From Mr A. M. Hughes

Sir, - The Revd Teresa Boyland (Letters, 2 May) thinks that paying contributions into a pension scheme makes it funded. This is incorrect.

A funded scheme has a legally separate pot of invested money. A company pension scheme, for instance, normally has a trust fund legally separate from the company's assets to hold the investments of its pension fund. Pension payments are made out of the fund.

The idea is that by investing the contributions (from employer and employees), the fund's income will be enough to pay the pensions as they fall due. Every three years, an actuary reports on whether the assets of a scheme are enough to meet its present and future liabilities, and a company can then act on the report, by changing either contributions or accrual of future benefits.

An unfunded scheme has no pot of money behind it. The cost of pensions comes out of current contributions (whether from employer, employee, or taxpayers). They are pay-as-you-go pensions. Nearly all public-sector pension schemes are unfunded: police, fire-fighters, civil servants, health workers (local-government schemes are the main exception). The state pension is also unfunded: although National Insurance contributions are used for calculating entitlement, they come nowhere near to meeting the annual cost. An unfunded scheme makes no provision for future pension payments.

Professor Northcott was quite correct in his comments about the huge liabilities that are building up. Public-sector schemes have combined liabilities of £900 billion, the state pension £3800 billion (ONS figure). This is why the Government is desperate to modify public-sector schemes, to make them less expensive, and why there is concern about there being fewer working (taxpaying) people to support increasing numbers of pensioners in years to come. This is where some people see an intergenerational injustice.

3 Moody Road, Headington
Oxford OX3 0DH

From Mr Geoff Saltmarsh

Sir, - Professor Northcott's article had the hallmarks of a prophetic utterance: he clearly stated that this is what we are doing, and this will be the consequence. It gained the rare accolade of being an article that I cut out and kept for future use.

Both the letters in the 2 May issue attempted to obscure his conclusions by making specious technical points.
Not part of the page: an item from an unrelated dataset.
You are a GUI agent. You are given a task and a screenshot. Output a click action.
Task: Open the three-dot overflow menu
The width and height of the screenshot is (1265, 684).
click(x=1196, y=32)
It is not necessary for me to know about double-entry bookkeeping for me to be quite clear that if a couple regularly fund their annual cruise by increasing their borrowing, then the inheritance that they will pass on to their children and grandchildren will be reduced by the amount of this debt. The same applies to national consumption.

Instead of such negative letters, we should have heard gratitude for his brave attempt to alert us to the situation, both financial and ecological, into which we appear to be sleepwalking.